**Problem to solve:**
Skip the pictures and retype exactly the lines from the one holding "Given: Select the" through the end of the entries.

[Records from a data collection]
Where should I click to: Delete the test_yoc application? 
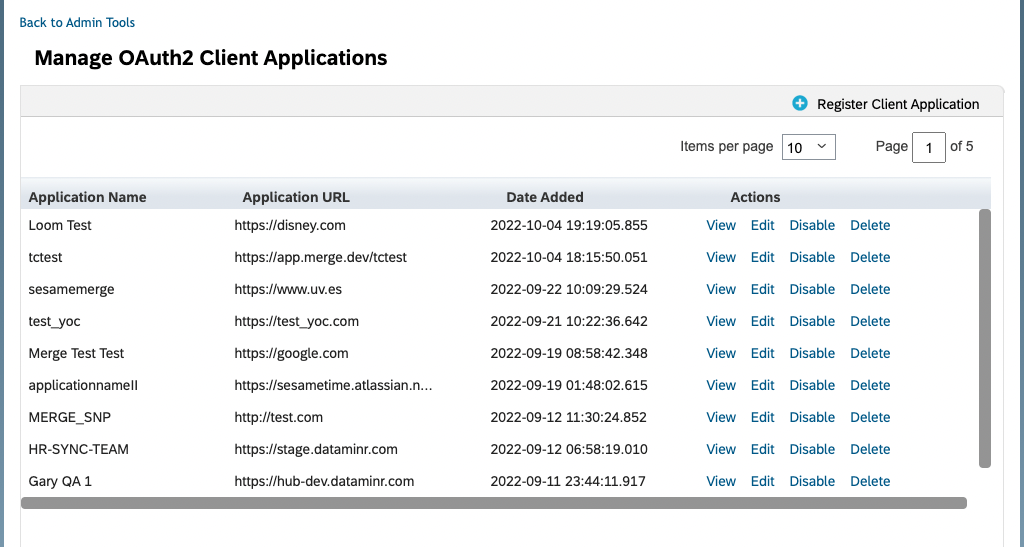[869, 321]
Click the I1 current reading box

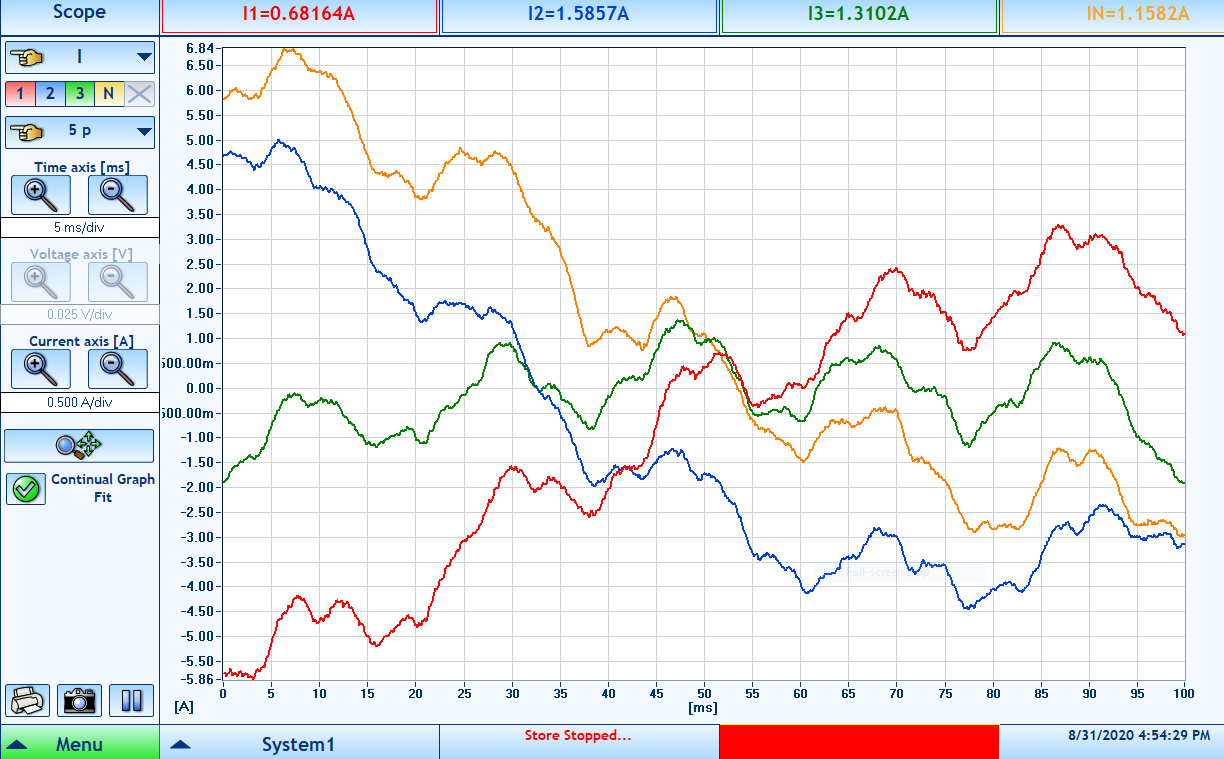click(299, 15)
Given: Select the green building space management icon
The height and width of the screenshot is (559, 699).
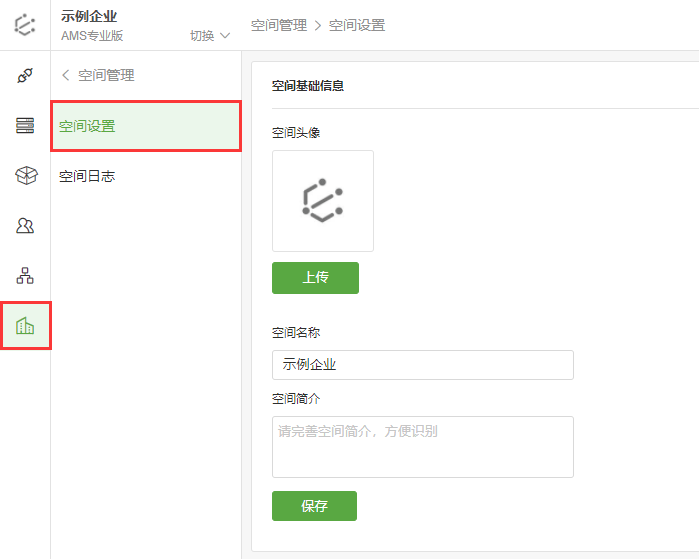Looking at the screenshot, I should (25, 326).
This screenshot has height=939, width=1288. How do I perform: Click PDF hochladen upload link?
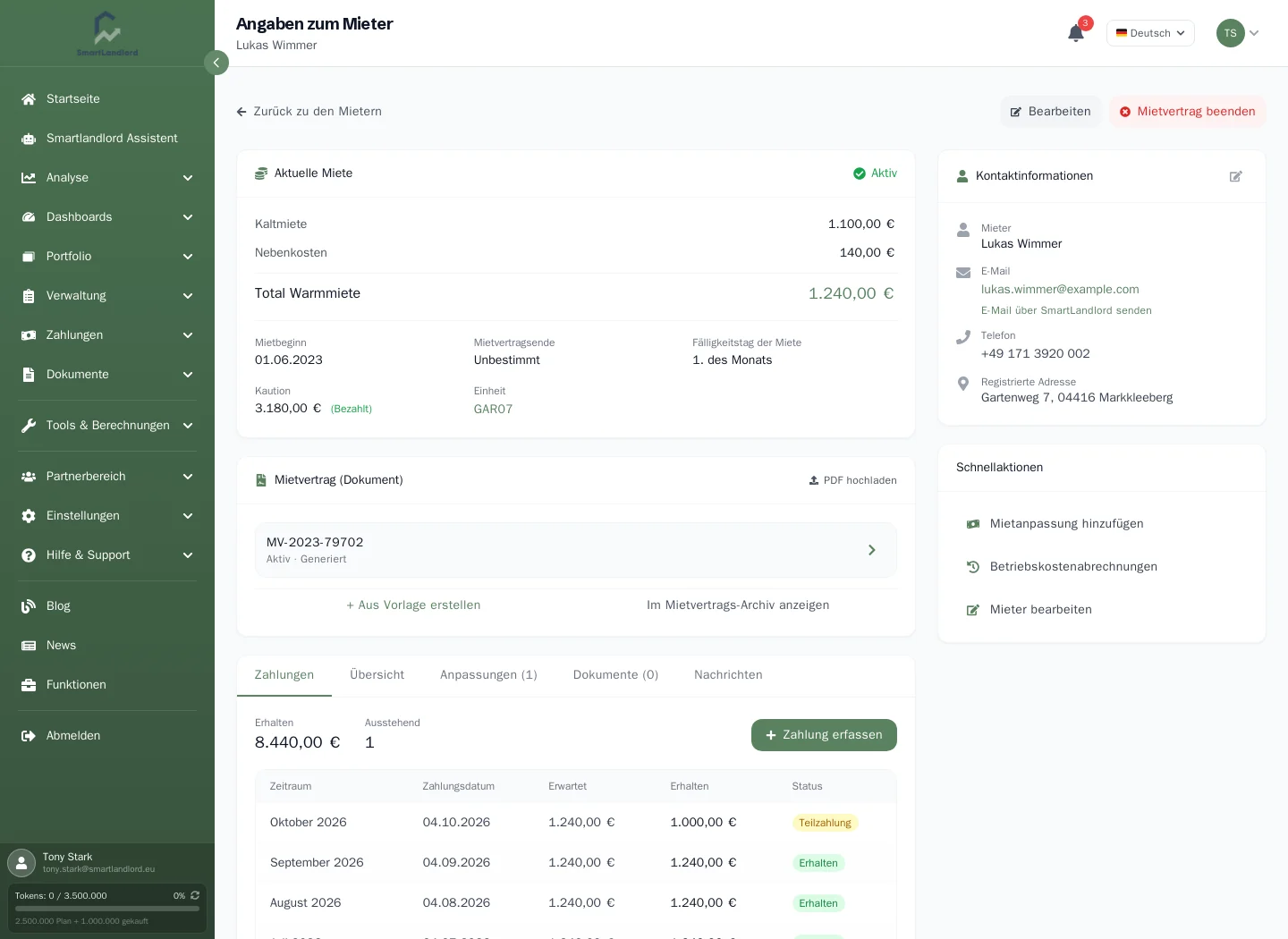[852, 480]
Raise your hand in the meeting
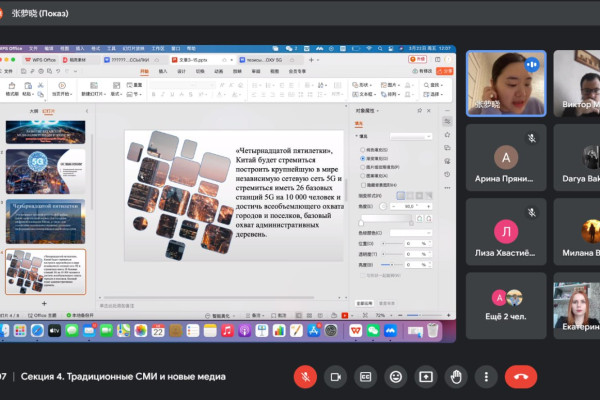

**Task solution:**
Given: Select the green building space management icon
The height and width of the screenshot is (559, 699).
Looking at the screenshot, I should (25, 326).
This screenshot has height=939, width=1288. How do I perform: Click PDF hochladen upload link?
[852, 480]
Raise your hand in the meeting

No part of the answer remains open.